## ページ本文
——
物語の背景は、とある学校の教室で行われている「壁ドン」
青春映画の撮影現場。そこには若い主演者の男女優と共に、
監督、プロデューサー、助監督らの撮影スタッフ。さらに共
演女優やベテランの男優とその付き人らも揃っていた。
ところがクランクアップ寸前になって主演男優が自分の役柄
に疑問を呈し始める。そのため撮影は中断、現場を飛び出し
た主演男優が姿をくらます。そこで監督に命じられた助監督
が後を追って探しに行くが…。
実はその助監督は自らが執筆したホラー映画の脚本で監督を
目指しており、先に共演女優に出演依頼して断られていた。
そんなもやもやした気持ちで校舎裏にいた主演男優を見付け
た助監督は思わず自筆の脚本を突き付ける。
ところがそこで脚本の怨念が具現化し、さらに主演男優に取
り憑いた怨念は主演男優を変貌させて暴走を始める。
出演は三浦貴大、成海璃子。さらに2019年9月8日題名紹介
『初恋ロスタイム』などの板垣瑞生、2017年6月4日題名紹
介『便利屋エレジー』などの永尾まりや。他に手塚とおる、
麿赤兒、篠原信一、川瀬陽太、柴本幸、森下能幸らが脇を固
めている。
監督との共同脚本は『東京喰種 トーキョーグール』などの
楠野一郎。特殊スタイリストとして同じく『東京喰種』など
の百武朋が参加している。
撮影のバックステージということでは、2018年4月22日題名
紹介『カメラを止めるな』も思い出すが、本作の企画提出は
上記の2016年だから影響を受けている訳ではない。とは言え
タイミング的にはその流れで行ければ良いかな?
——
## データセット項目
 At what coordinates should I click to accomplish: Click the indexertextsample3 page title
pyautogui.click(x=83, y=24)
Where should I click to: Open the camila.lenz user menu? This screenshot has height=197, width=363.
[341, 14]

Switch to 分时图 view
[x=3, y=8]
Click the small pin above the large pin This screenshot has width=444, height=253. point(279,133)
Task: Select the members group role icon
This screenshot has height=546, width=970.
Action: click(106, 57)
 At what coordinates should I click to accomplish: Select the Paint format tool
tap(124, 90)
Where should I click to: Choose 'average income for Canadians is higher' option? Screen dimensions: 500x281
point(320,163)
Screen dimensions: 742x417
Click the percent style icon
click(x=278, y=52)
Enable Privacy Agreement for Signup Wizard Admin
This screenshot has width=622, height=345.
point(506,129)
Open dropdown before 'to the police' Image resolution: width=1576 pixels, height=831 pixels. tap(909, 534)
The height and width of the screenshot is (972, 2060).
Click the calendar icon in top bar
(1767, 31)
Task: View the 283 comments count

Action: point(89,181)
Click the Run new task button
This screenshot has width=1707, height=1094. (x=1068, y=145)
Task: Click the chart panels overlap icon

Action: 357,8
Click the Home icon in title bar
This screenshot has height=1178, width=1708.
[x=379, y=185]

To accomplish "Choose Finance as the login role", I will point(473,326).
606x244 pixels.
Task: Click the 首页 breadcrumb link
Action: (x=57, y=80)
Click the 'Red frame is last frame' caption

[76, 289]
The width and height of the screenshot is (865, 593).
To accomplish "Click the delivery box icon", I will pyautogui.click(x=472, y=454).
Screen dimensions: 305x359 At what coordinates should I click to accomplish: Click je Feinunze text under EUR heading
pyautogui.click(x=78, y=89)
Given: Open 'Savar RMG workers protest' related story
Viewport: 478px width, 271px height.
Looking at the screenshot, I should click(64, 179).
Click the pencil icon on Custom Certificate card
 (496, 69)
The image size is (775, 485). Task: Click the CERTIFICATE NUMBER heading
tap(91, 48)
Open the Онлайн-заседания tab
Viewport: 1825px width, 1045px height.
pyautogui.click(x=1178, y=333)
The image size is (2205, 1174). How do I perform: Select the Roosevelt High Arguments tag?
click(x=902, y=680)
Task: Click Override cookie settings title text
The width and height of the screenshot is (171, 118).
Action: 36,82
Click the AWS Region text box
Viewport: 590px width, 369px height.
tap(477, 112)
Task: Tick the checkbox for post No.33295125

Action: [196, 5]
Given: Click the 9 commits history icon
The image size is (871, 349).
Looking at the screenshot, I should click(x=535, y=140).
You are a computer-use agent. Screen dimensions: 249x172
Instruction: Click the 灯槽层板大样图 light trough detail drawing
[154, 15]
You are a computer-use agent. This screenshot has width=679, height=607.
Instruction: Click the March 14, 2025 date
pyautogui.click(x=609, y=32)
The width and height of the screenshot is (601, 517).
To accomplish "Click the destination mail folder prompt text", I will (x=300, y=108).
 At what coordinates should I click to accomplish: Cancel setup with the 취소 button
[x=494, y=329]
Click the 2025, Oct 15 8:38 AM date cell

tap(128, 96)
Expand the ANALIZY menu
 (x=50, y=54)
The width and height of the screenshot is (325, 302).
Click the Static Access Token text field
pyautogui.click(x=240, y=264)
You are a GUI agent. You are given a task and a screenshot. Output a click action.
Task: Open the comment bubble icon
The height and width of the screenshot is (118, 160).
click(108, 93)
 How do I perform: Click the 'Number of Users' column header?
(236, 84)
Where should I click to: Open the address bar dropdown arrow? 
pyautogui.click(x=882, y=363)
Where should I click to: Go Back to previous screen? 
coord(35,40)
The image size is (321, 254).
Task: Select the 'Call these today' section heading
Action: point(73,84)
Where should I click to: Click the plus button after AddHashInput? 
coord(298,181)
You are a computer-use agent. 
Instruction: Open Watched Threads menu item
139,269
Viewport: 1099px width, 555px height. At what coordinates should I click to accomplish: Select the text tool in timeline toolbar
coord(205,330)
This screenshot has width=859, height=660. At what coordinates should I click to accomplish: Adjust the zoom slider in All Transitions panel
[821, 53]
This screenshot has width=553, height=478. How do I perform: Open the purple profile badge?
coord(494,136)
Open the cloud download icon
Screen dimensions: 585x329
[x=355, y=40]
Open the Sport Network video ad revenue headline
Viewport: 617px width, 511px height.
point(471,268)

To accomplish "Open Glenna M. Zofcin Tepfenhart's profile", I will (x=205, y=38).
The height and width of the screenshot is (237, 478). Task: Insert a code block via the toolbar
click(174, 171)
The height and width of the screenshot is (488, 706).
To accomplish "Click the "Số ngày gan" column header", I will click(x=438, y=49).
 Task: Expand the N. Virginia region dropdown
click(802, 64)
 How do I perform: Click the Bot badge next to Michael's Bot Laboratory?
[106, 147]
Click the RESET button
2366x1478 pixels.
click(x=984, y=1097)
——
## 依頼内容 A
本文のうち、「出演は三浦貴大、成海璃子。さらに2019年9月8日題名紹介」から始まり「タイミング的にはその流れで行ければ良いかな?」で終わる部分を一字一句そのまま書き写してください。
## 依頼内容 B
エントリーの中で、「You are a GUI」を含む行から始まり「pyautogui.click(x=882, y=363)」を含む行で終わる範囲を、両端の行も含めてそのまま書き出してください。
本文とエントリーは、それぞれ別の出典から取られている。

## 回答 A
出演は三浦貴大、成海璃子。さらに2019年9月8日題名紹介
『初恋ロスタイム』などの板垣瑞生、2017年6月4日題名紹
介『便利屋エレジー』などの永尾まりや。他に手塚とおる、
麿赤兒、篠原信一、川瀬陽太、柴本幸、森下能幸らが脇を固
めている。
監督との共同脚本は『東京喰種 トーキョーグール』などの
楠野一郎。特殊スタイリストとして同じく『東京喰種』など
の百武朋が参加している。
撮影のバックステージということでは、2018年4月22日題名
紹介『カメラを止めるな』も思い出すが、本作の企画提出は
上記の2016年だから影響を受けている訳ではない。とは言え
タイミング的にはその流れで行ければ良いかな?

## 回答 B
You are a GUI agent. You are given a task and a screenshot. Output a click action.
Task: Open the comment bubble icon
The height and width of the screenshot is (118, 160).
click(108, 93)
 How do I perform: Click the 'Number of Users' column header?
(236, 84)
Where should I click to: Open the address bar dropdown arrow? 
pyautogui.click(x=882, y=363)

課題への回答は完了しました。